On the eve of the anniversary of the massive nationwide protests that swept Burma last September 2007, a steady stream of cases against persons wrongfully arrested, detained and charged for their involvement in the rallies continues to pass through the courts. The accused include civilians as well as former monks who have been stripped of their robes. In recent weeks they have also been joined by persons who have been charged for giving relief to the May cyclone victims without proper government approval and for speaking to the media about what they had seen.
The Asian Human Rights Commission has been following and studying many of these cases closely and has issued appeals on a number of them over the last few months. Apart from the patently illegal manner of arrest and procedure in laying charges and bringing cases to the courts, one of their striking features is that they are being held behind closed doors: in special criminal courts and sometimes inside the prison itself.
The holding of closed trials violates one of fundamental provisions of the country’s 2000 Judiciary Law, that of “dispensing justice in open court unless otherwise prohibited by law”. The same principle has been laid down in the new constitution of 2008, which has been in effect since the end of May. According to the Judiciary Law, open court is the norm and closed court is the exception. But like so many other things in Burma today, in these cases it is the exception that has been made the norm, and absurd law that has been made supreme.
Advocates for defendants from last September’s protests, who have been charged with disturbing public tranquility, sedition, upsetting religious harmony and a variety of other absurd offences, have submitted to presiding judges that the hearings should be held in public as the law dictates. However, according to the records obtained by the AHRC, they have been told that under a Supreme Court Order, No. 16/2008, the trials are to be held out of view.
What is this Supreme Court order and what is its basis? There is nothing in any law to prohibit the holding of such trials in the open. Nor should there be any possibility of security problems arising from the trials if they are handled properly. Even under the British colonialists the cases of persons charged with sedition and other political offences were heard in open court unless a specific problem presented itself that forced the court to shut itself off. These tribunals were very often hardly exemplars of justice, and yet it seems that the current courts in Burma are not even able to come up to their rather low level.
So why really is it that these persons too cannot have the charges heard against them in public? The only reason that the Asian Human Rights Commission can discern is that the trials are so fraudulent and bankrupted that even for Burma’s perverted and dictated judiciary they would be an embarrassment. Police coming to give evidence in these cases acknowledge that they actually know nothing about the facts, and that the investigations were done by combined security forces, meaning army intelligence officers. Other witnesses have included “Swan-arshin” thugs and council officials who carried out many of the so-called arrests rather than police officers, who have openly admitted that they took the accused to army facilities instead of police stations as required by law. What evidence has been presented has consisted of one fabrication on top of the next, one contradiction after another.

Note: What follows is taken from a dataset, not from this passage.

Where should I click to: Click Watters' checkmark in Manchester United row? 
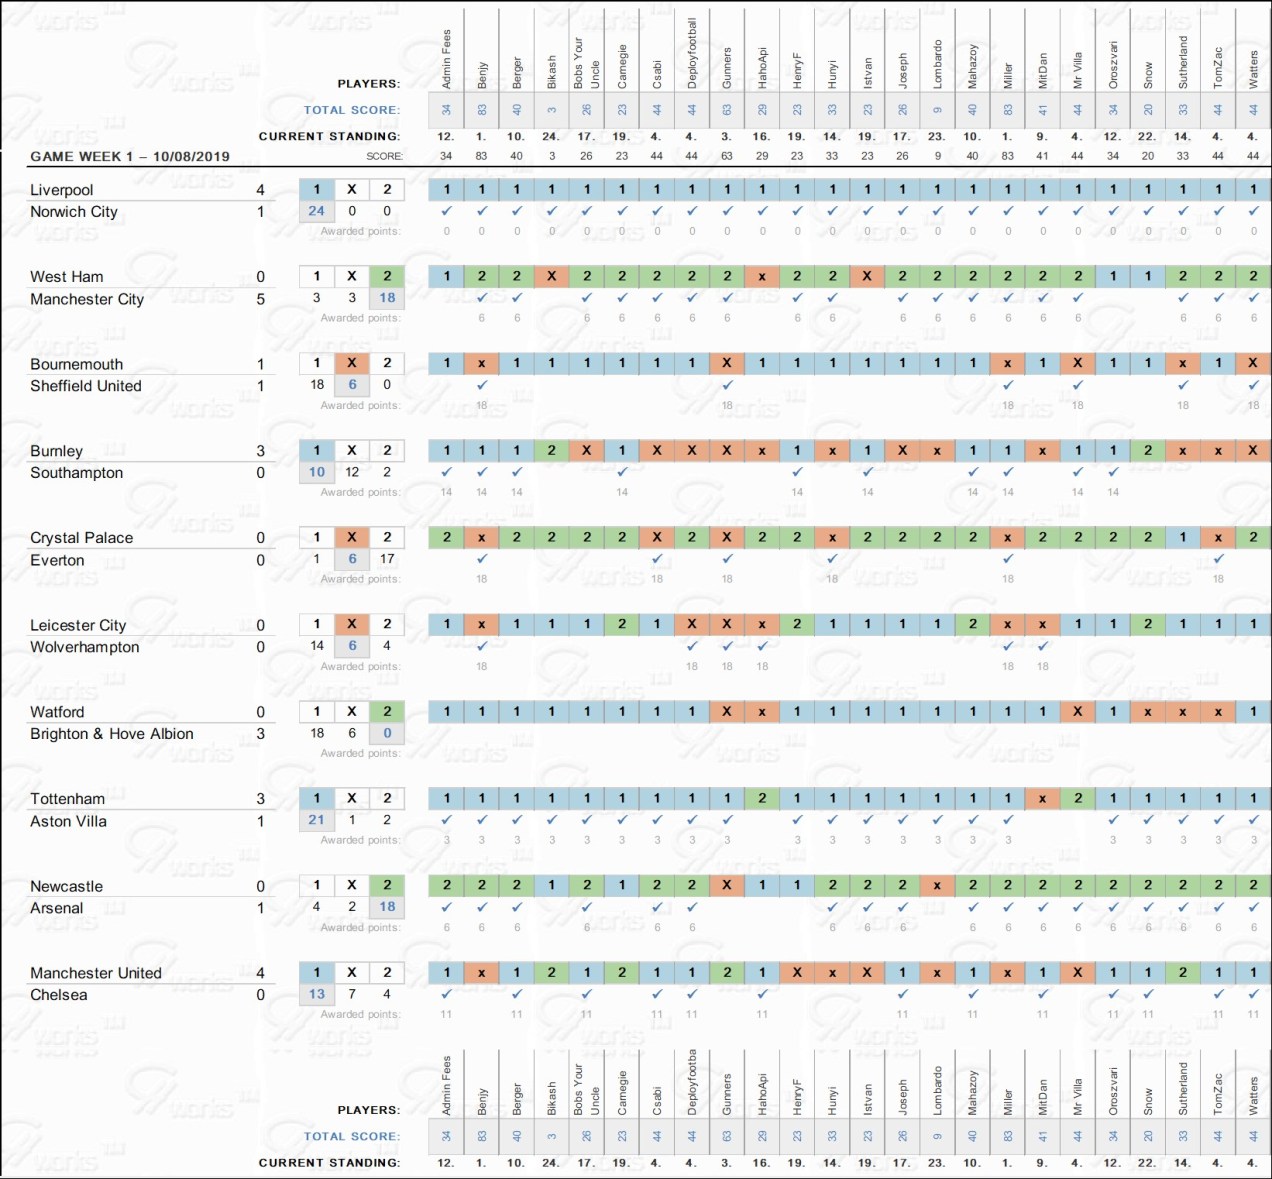[1253, 994]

It may be too much to expect that these detainees will be readily released and that there will be any prospect for their fundamental rights to be properly acknowledged, but is it really too much to expect that even the absolute minimum standards of trial cannot be met? Does Burma’s Supreme Court have nothing to offer other than Stalinist administrative hearings held in places that are described as courts but are devoid of anything that would earn them the name?

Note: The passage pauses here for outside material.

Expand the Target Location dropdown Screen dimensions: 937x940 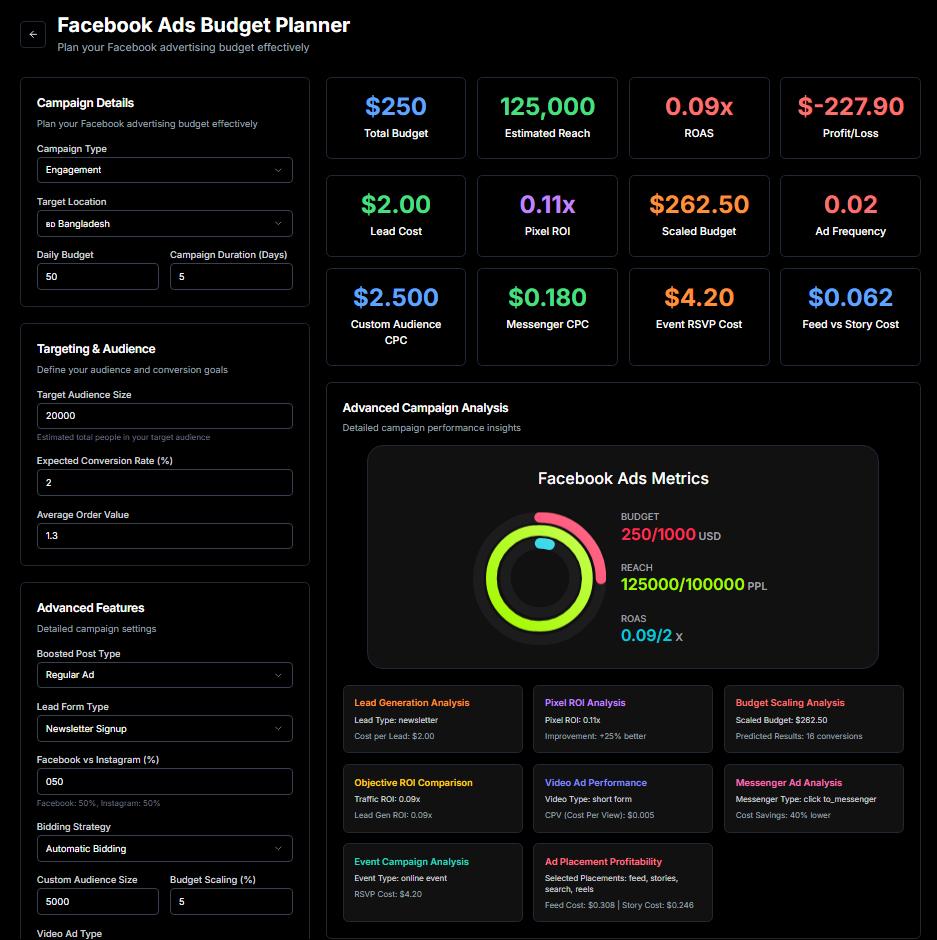[164, 224]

The Asian Human Rights Commission hopes that for the sake not only of these defendants themselves but for the sake of all persons in Burma that there is still some prospect of minimum standards being met in these cases. It hopes also that the international community will in dealing with Burma emphasise these minimum standards, and that in particular the United Nations and governments of the Association of South East Asian Nations and other countries in the region will make special appeals to the government of Burma, or Myanmar as it prefers, that these cases be tried in open court in accordance with established domestic law. And finally, it also reiterates its hope that the International Committee of the Red Cross be given full and regular access to these detainees in accordance with its mandate, not in accordance with whatever terms that the government authorities choose to apply to it, so that not both legal and physical minimums can be ascertained and protected. Otherwise, in the absence of this much, why bother with courts, trials and designated prisons at all?